BRIEF
This task calls for every line of the material to be output verbatim.
::::::::
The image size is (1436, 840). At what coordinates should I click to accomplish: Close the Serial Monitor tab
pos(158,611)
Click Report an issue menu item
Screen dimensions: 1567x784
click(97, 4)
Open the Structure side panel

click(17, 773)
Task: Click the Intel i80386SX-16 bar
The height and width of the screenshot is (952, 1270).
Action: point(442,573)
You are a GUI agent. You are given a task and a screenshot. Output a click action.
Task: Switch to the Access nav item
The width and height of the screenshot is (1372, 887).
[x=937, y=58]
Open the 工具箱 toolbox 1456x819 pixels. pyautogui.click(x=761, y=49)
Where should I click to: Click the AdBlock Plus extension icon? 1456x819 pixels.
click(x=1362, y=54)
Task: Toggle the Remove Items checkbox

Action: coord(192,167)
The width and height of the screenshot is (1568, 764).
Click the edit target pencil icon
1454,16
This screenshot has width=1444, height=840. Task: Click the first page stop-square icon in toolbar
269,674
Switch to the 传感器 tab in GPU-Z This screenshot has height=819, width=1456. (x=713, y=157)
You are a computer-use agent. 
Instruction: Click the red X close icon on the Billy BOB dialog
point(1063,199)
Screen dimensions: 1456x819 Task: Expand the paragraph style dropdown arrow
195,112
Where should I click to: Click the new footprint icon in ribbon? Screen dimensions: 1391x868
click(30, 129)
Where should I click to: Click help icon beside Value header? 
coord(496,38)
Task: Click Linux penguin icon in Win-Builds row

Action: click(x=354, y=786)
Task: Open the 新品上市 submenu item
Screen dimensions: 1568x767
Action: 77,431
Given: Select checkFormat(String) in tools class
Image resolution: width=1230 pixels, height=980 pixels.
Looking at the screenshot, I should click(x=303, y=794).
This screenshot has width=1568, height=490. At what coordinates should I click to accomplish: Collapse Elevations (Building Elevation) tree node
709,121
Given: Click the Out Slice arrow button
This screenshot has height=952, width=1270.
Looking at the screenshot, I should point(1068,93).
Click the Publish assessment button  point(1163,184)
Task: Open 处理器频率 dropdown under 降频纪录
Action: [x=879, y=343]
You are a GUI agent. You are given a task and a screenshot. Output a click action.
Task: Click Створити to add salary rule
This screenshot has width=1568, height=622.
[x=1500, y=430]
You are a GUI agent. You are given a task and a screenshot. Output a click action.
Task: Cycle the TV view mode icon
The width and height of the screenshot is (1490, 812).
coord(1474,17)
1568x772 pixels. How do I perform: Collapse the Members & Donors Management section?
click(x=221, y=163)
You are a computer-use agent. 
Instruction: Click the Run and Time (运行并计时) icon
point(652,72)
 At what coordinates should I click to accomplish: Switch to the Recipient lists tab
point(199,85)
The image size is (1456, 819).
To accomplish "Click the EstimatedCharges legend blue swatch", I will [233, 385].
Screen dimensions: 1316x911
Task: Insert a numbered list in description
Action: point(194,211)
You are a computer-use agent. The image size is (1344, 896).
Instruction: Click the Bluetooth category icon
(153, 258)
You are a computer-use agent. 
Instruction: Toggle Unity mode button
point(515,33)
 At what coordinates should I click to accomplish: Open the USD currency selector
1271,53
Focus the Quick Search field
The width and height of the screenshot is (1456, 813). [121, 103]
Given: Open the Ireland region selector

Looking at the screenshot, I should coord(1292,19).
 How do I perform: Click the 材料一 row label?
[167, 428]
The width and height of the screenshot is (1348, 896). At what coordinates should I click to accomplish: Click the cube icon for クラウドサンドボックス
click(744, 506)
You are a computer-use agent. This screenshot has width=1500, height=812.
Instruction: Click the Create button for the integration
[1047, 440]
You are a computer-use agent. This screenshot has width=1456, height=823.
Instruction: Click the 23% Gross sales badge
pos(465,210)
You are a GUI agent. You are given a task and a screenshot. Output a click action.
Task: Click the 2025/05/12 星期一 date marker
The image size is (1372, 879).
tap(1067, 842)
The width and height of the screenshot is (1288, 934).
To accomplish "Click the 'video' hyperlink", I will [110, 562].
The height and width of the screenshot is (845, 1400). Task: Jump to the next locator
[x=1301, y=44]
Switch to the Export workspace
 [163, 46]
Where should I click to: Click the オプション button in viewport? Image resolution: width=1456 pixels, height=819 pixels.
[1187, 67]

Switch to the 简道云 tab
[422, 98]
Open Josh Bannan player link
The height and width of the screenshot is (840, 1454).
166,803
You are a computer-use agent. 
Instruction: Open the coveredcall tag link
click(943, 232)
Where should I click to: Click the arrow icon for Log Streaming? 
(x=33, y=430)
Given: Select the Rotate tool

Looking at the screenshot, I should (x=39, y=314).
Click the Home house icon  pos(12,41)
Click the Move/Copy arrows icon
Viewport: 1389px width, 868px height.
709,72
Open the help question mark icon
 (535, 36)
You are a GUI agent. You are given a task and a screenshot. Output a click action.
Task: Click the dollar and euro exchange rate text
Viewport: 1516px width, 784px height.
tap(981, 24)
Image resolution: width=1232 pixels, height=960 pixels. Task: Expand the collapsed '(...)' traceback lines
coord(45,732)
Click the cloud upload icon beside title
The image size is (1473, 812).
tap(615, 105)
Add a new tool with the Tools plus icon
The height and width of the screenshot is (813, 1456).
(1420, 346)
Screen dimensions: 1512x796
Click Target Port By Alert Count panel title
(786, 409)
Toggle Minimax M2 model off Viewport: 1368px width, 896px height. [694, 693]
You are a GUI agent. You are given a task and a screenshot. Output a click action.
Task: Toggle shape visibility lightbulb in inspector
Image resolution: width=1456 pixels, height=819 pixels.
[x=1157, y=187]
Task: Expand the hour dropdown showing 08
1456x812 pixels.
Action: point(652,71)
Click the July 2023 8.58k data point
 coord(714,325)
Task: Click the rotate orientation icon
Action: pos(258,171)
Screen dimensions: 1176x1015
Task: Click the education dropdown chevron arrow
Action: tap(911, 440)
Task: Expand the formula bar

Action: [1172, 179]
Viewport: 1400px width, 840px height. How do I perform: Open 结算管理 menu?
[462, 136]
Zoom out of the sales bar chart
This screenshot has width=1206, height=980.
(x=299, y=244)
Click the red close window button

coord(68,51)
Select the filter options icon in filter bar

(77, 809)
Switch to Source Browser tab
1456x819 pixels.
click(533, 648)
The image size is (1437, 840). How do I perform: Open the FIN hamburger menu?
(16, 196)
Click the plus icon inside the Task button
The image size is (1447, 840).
::::::::
RESULT OF THE TASK
The image size is (1436, 840). At what coordinates should I click to accomplish: Close the Serial Monitor tab
pos(158,611)
Click Report an issue menu item
Screen dimensions: 1567x784
click(97, 4)
Open the Structure side panel

click(17, 773)
Task: Click the Intel i80386SX-16 bar
The height and width of the screenshot is (952, 1270).
Action: point(442,573)
You are a GUI agent. You are given a task and a screenshot. Output a click action.
Task: Switch to the Access nav item
The width and height of the screenshot is (1372, 887).
[x=937, y=58]
Open the 工具箱 toolbox 1456x819 pixels. pyautogui.click(x=761, y=49)
Where should I click to: Click the AdBlock Plus extension icon? 1456x819 pixels.
click(x=1362, y=54)
Task: Toggle the Remove Items checkbox

Action: coord(192,167)
The width and height of the screenshot is (1568, 764).
Click the edit target pencil icon
1454,16
This screenshot has width=1444, height=840. Task: Click the first page stop-square icon in toolbar
269,674
Switch to the 传感器 tab in GPU-Z This screenshot has height=819, width=1456. (x=713, y=157)
You are a computer-use agent. 
Instruction: Click the red X close icon on the Billy BOB dialog
point(1063,199)
Screen dimensions: 1456x819 Task: Expand the paragraph style dropdown arrow
195,112
Where should I click to: Click the new footprint icon in ribbon? Screen dimensions: 1391x868
click(30, 129)
Where should I click to: Click help icon beside Value header? 
coord(496,38)
Task: Click Linux penguin icon in Win-Builds row

Action: click(x=354, y=786)
Task: Open the 新品上市 submenu item
Screen dimensions: 1568x767
Action: 77,431
Given: Select checkFormat(String) in tools class
Image resolution: width=1230 pixels, height=980 pixels.
Looking at the screenshot, I should click(x=303, y=794).
This screenshot has width=1568, height=490. At what coordinates should I click to accomplish: Collapse Elevations (Building Elevation) tree node
709,121
Given: Click the Out Slice arrow button
This screenshot has height=952, width=1270.
Looking at the screenshot, I should point(1068,93).
Click the Publish assessment button  point(1163,184)
Task: Open 处理器频率 dropdown under 降频纪录
Action: [x=879, y=343]
You are a GUI agent. You are given a task and a screenshot. Output a click action.
Task: Click Створити to add salary rule
This screenshot has width=1568, height=622.
[x=1500, y=430]
You are a GUI agent. You are given a task and a screenshot. Output a click action.
Task: Cycle the TV view mode icon
The width and height of the screenshot is (1490, 812).
coord(1474,17)
1568x772 pixels. How do I perform: Collapse the Members & Donors Management section?
click(x=221, y=163)
You are a computer-use agent. 
Instruction: Click the Run and Time (运行并计时) icon
point(652,72)
 At what coordinates should I click to accomplish: Switch to the Recipient lists tab
point(199,85)
The image size is (1456, 819).
To accomplish "Click the EstimatedCharges legend blue swatch", I will [233, 385].
Screen dimensions: 1316x911
Task: Insert a numbered list in description
Action: point(194,211)
You are a computer-use agent. The image size is (1344, 896).
Instruction: Click the Bluetooth category icon
(153, 258)
You are a computer-use agent. 
Instruction: Toggle Unity mode button
point(515,33)
 At what coordinates should I click to accomplish: Open the USD currency selector
1271,53
Focus the Quick Search field
The width and height of the screenshot is (1456, 813). [121, 103]
Given: Open the Ireland region selector

Looking at the screenshot, I should coord(1292,19).
 How do I perform: Click the 材料一 row label?
[167, 428]
The width and height of the screenshot is (1348, 896). At what coordinates should I click to accomplish: Click the cube icon for クラウドサンドボックス
click(744, 506)
You are a computer-use agent. This screenshot has width=1500, height=812.
Instruction: Click the Create button for the integration
[1047, 440]
You are a computer-use agent. This screenshot has width=1456, height=823.
Instruction: Click the 23% Gross sales badge
pos(465,210)
You are a GUI agent. You are given a task and a screenshot. Output a click action.
Task: Click the 2025/05/12 星期一 date marker
The image size is (1372, 879).
tap(1067, 842)
The width and height of the screenshot is (1288, 934).
To accomplish "Click the 'video' hyperlink", I will [110, 562].
The height and width of the screenshot is (845, 1400). Task: Jump to the next locator
[x=1301, y=44]
Switch to the Export workspace
 [163, 46]
Where should I click to: Click the オプション button in viewport? Image resolution: width=1456 pixels, height=819 pixels.
[1187, 67]

Switch to the 简道云 tab
[422, 98]
Open Josh Bannan player link
The height and width of the screenshot is (840, 1454).
166,803
You are a computer-use agent. 
Instruction: Open the coveredcall tag link
click(943, 232)
Where should I click to: Click the arrow icon for Log Streaming? 
(x=33, y=430)
Given: Select the Rotate tool

Looking at the screenshot, I should (x=39, y=314).
Click the Home house icon  pos(12,41)
Click the Move/Copy arrows icon
Viewport: 1389px width, 868px height.
709,72
Open the help question mark icon
 (535, 36)
You are a GUI agent. You are given a task and a screenshot. Output a click action.
Task: Click the dollar and euro exchange rate text
Viewport: 1516px width, 784px height.
tap(981, 24)
Image resolution: width=1232 pixels, height=960 pixels. Task: Expand the collapsed '(...)' traceback lines
coord(45,732)
Click the cloud upload icon beside title
The image size is (1473, 812).
tap(615, 105)
Add a new tool with the Tools plus icon
The height and width of the screenshot is (813, 1456).
(1420, 346)
Screen dimensions: 1512x796
Click Target Port By Alert Count panel title
(786, 409)
Toggle Minimax M2 model off Viewport: 1368px width, 896px height. [694, 693]
You are a GUI agent. You are given a task and a screenshot. Output a click action.
Task: Toggle shape visibility lightbulb in inspector
Image resolution: width=1456 pixels, height=819 pixels.
[x=1157, y=187]
Task: Expand the hour dropdown showing 08
1456x812 pixels.
Action: point(652,71)
Click the July 2023 8.58k data point
 coord(714,325)
Task: Click the rotate orientation icon
Action: pos(258,171)
Screen dimensions: 1176x1015
Task: Click the education dropdown chevron arrow
Action: tap(911, 440)
Task: Expand the formula bar

Action: [1172, 179]
Viewport: 1400px width, 840px height. How do I perform: Open 结算管理 menu?
[462, 136]
Zoom out of the sales bar chart
This screenshot has width=1206, height=980.
(x=299, y=244)
Click the red close window button

coord(68,51)
Select the filter options icon in filter bar

(77, 809)
Switch to Source Browser tab
1456x819 pixels.
click(533, 648)
The image size is (1437, 840). How do I perform: Open the FIN hamburger menu?
(16, 196)
Click the plus icon inside the Task button
The image size is (1447, 840).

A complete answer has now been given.